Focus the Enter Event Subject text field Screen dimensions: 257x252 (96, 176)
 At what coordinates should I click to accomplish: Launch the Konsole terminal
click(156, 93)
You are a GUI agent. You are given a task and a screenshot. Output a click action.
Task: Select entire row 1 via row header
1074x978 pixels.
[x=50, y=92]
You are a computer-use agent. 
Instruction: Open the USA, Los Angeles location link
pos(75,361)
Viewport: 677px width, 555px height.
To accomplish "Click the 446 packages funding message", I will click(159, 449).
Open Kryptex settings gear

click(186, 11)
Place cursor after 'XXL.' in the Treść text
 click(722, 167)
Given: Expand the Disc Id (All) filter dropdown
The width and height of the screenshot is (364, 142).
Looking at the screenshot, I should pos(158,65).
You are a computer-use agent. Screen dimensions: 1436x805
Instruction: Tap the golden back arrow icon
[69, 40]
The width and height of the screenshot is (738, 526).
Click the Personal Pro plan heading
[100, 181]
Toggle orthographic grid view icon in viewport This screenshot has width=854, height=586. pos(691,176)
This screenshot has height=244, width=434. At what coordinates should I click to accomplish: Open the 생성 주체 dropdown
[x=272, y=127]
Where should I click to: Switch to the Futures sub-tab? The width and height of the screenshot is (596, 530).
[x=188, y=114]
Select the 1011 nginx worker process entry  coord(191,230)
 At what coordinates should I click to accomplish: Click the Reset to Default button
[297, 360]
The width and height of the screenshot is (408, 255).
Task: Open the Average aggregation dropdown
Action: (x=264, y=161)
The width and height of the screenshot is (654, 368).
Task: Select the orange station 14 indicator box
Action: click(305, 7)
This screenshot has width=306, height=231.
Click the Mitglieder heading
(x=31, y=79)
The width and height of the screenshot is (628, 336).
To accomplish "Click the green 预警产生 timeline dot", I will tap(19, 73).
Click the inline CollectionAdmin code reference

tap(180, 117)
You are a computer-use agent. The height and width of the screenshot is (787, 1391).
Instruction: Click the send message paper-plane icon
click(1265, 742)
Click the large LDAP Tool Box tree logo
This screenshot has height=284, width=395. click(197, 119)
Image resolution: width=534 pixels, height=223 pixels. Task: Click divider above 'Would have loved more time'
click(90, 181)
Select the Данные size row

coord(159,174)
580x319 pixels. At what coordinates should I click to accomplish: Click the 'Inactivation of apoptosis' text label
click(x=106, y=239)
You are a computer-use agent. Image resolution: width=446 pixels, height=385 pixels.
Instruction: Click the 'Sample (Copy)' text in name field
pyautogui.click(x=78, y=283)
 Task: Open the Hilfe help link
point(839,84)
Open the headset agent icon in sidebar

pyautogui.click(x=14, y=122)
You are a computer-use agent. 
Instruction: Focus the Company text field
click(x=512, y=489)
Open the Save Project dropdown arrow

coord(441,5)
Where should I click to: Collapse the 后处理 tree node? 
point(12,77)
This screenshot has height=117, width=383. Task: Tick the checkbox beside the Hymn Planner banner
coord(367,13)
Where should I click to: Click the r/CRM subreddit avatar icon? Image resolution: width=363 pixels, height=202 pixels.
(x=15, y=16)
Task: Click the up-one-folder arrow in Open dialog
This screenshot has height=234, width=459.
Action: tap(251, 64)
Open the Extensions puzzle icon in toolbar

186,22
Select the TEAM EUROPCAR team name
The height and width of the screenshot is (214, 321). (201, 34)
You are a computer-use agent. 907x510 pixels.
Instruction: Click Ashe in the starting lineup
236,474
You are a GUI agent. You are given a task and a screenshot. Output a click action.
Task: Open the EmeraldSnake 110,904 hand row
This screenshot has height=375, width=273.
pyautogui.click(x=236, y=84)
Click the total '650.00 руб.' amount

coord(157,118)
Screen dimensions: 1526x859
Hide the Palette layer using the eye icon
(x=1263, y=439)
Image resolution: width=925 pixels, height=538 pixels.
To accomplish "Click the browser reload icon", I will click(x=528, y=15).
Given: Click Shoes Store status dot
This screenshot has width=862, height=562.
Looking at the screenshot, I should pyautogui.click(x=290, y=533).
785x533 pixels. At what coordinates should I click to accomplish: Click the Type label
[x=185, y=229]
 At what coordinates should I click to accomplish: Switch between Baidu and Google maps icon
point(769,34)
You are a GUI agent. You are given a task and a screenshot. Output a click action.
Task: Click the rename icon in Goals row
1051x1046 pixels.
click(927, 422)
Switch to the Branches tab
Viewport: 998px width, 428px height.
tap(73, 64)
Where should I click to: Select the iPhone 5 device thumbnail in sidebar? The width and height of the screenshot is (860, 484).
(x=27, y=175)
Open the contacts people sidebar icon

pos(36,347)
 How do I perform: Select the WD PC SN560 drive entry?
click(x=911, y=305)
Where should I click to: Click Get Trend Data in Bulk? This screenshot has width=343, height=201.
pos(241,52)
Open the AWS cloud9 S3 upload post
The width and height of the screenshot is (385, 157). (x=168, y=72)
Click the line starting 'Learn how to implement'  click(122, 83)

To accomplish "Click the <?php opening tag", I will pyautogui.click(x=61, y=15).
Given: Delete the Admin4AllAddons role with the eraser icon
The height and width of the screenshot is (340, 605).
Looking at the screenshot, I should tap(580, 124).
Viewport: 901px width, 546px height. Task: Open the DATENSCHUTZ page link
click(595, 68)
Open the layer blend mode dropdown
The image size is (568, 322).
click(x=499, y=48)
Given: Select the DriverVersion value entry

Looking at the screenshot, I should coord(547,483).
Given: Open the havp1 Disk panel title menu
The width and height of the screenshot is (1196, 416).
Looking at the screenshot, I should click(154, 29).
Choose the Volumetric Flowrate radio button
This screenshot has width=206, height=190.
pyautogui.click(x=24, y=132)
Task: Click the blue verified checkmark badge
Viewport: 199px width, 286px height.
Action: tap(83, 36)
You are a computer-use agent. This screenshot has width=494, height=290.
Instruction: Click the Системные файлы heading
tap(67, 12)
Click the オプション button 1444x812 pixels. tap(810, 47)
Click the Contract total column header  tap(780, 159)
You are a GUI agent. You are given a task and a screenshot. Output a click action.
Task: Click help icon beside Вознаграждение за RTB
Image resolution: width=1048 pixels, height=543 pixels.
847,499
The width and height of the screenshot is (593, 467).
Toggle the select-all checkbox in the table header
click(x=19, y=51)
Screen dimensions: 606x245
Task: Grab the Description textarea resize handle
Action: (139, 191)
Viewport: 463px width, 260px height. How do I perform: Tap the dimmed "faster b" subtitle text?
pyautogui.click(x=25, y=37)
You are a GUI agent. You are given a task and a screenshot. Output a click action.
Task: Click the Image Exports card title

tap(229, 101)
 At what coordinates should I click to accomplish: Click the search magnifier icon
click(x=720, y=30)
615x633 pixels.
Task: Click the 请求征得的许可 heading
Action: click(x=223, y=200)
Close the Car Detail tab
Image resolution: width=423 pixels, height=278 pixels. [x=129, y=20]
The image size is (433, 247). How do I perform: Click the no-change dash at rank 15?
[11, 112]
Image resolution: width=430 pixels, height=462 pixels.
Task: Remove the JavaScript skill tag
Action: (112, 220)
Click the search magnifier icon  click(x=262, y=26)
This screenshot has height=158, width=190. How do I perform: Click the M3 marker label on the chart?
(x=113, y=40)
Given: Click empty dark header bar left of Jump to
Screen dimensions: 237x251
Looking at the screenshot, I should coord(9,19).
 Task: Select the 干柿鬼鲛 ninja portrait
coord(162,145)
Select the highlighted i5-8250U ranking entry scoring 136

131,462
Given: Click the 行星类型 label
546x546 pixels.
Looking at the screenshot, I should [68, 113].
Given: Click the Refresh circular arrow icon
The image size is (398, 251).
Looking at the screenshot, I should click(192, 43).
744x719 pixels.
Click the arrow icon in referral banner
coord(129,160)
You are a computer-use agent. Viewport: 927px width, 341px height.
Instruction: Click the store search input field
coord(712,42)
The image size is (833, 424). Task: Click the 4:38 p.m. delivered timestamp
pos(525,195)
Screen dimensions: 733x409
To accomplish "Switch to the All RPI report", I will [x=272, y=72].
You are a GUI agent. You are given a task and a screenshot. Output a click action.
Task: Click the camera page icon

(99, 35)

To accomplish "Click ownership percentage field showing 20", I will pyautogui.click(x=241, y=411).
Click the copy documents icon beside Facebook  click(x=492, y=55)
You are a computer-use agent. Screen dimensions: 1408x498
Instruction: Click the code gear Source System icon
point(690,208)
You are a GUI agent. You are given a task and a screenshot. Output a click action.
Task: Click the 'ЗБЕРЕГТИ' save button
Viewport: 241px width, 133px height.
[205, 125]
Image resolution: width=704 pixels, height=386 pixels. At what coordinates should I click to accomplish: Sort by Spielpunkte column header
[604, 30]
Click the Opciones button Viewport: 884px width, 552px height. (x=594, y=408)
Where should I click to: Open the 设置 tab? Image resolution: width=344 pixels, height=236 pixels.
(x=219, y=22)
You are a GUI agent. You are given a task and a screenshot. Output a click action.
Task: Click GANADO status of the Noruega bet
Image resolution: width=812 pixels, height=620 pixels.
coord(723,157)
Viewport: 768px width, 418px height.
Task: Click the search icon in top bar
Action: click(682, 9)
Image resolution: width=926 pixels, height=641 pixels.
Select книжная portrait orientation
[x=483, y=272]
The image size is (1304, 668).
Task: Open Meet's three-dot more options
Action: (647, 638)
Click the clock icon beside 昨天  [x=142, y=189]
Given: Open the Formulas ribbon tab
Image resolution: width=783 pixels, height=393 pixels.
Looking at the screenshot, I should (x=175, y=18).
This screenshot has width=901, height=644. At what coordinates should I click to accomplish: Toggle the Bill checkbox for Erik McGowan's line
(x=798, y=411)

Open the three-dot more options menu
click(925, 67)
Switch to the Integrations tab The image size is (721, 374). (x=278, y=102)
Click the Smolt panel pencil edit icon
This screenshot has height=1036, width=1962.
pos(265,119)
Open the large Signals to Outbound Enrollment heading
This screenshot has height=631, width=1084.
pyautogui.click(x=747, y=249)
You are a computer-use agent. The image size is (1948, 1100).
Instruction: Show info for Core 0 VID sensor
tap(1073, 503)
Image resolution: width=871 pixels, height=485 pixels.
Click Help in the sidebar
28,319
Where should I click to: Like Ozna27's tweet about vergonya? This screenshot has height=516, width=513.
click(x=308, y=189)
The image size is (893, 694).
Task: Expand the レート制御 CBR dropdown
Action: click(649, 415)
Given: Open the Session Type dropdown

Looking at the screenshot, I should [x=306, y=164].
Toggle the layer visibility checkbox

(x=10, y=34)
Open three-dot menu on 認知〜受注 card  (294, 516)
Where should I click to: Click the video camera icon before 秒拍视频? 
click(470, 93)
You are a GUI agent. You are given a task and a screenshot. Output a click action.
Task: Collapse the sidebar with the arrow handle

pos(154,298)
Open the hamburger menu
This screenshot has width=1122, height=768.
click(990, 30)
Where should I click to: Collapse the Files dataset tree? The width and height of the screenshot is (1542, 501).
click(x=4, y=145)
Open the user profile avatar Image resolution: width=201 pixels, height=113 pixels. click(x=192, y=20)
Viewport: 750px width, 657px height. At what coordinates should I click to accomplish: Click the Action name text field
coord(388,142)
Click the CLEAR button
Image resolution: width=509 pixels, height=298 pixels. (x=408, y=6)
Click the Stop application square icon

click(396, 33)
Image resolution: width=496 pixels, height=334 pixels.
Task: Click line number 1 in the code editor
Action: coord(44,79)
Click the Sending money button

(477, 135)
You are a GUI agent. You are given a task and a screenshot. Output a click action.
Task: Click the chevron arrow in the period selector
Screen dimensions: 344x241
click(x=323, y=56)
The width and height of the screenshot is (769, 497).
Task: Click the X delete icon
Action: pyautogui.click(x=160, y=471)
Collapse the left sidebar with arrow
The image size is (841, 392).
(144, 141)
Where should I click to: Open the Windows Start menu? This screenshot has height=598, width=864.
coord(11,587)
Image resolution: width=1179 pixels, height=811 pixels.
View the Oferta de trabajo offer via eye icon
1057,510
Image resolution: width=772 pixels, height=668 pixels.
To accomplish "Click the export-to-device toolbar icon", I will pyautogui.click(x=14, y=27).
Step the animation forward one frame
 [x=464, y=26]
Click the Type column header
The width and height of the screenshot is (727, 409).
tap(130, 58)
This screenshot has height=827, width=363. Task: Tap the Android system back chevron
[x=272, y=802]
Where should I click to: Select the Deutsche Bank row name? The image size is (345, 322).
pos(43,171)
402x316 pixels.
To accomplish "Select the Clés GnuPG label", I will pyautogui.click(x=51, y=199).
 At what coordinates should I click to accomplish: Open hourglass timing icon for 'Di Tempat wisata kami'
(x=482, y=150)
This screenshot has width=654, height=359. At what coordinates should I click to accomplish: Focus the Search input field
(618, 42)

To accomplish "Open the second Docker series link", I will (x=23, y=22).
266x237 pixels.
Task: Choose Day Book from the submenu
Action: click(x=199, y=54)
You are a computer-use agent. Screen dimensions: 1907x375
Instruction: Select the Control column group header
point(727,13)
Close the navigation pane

..............................

Set apart and copy each line of the records that holds the word "panel".

Given: Open the havp1 Disk panel title menu
Click the Smolt panel pencil edit icon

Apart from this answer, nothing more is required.